Records for this task
:::

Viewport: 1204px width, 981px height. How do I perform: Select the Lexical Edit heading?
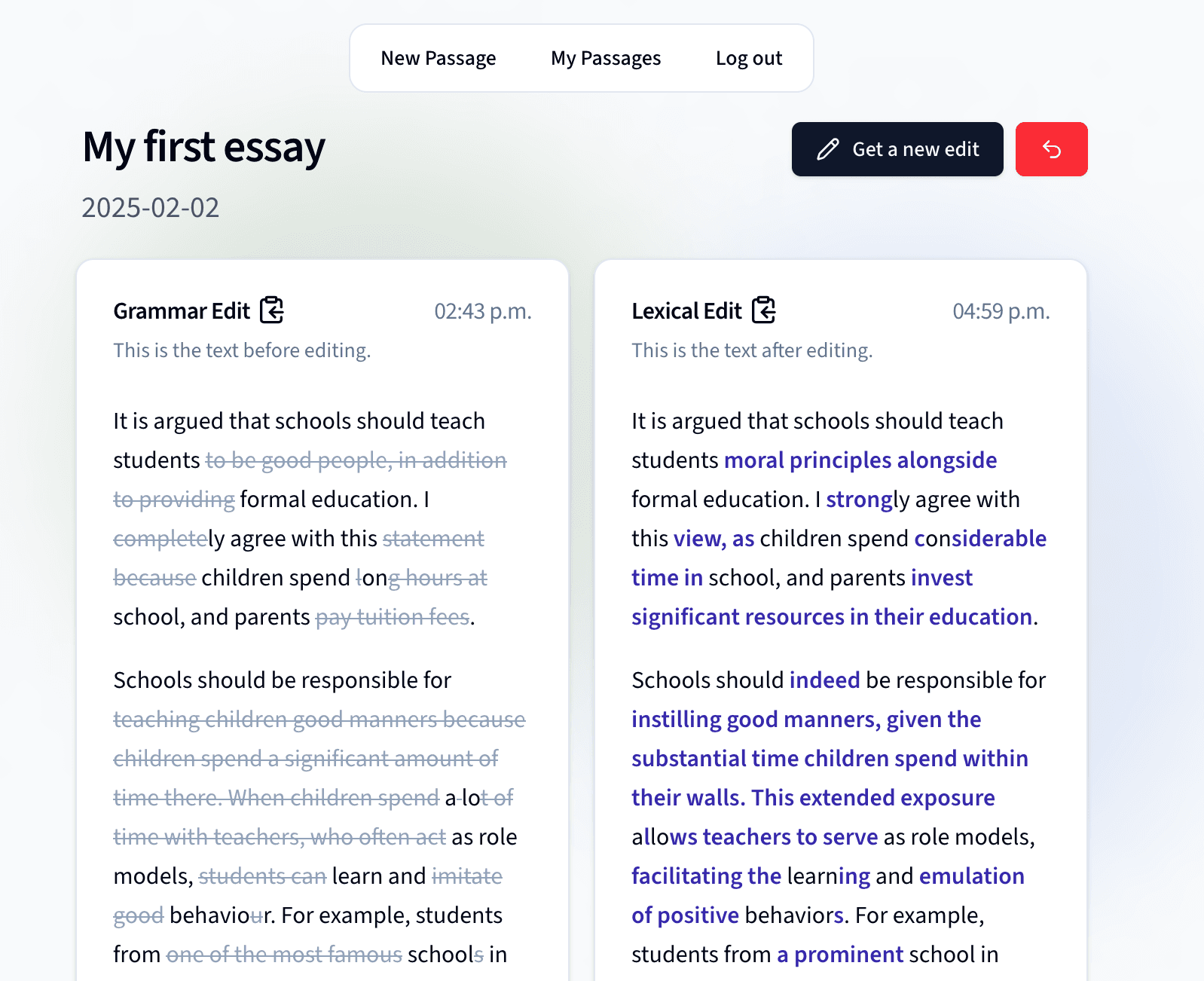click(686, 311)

:::

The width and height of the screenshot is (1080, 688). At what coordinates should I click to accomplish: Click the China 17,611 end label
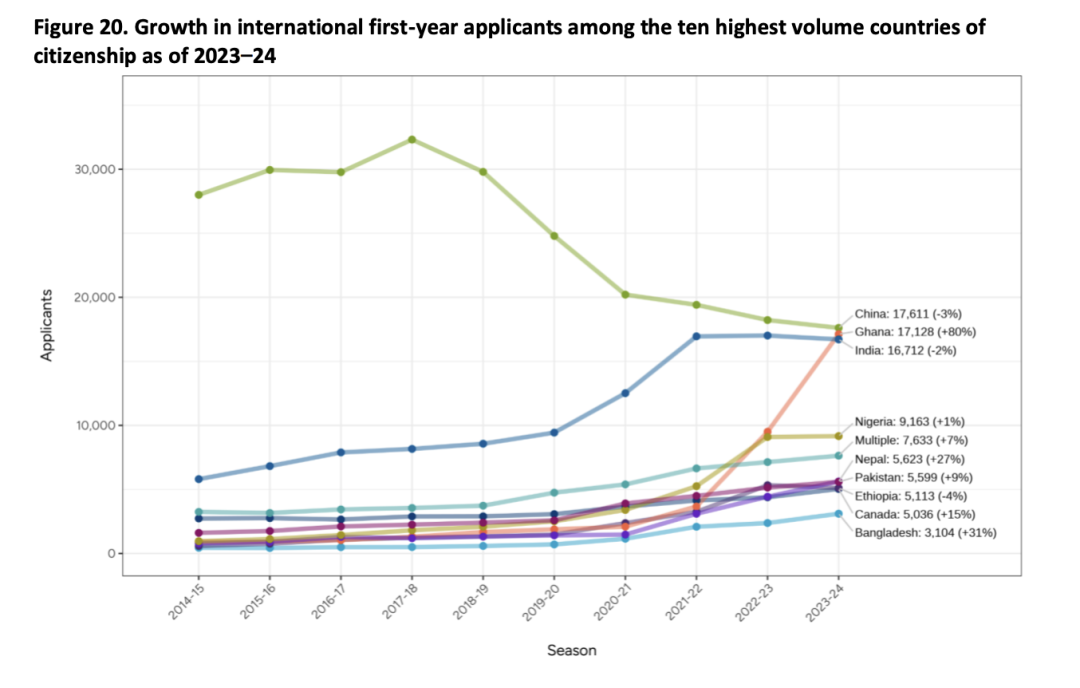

:::

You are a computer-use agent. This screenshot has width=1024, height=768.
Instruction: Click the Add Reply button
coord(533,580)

:::

What you will do
By examining the material line by line, establish how many lines contain "screenshot" and give only that number.

Expected answer
2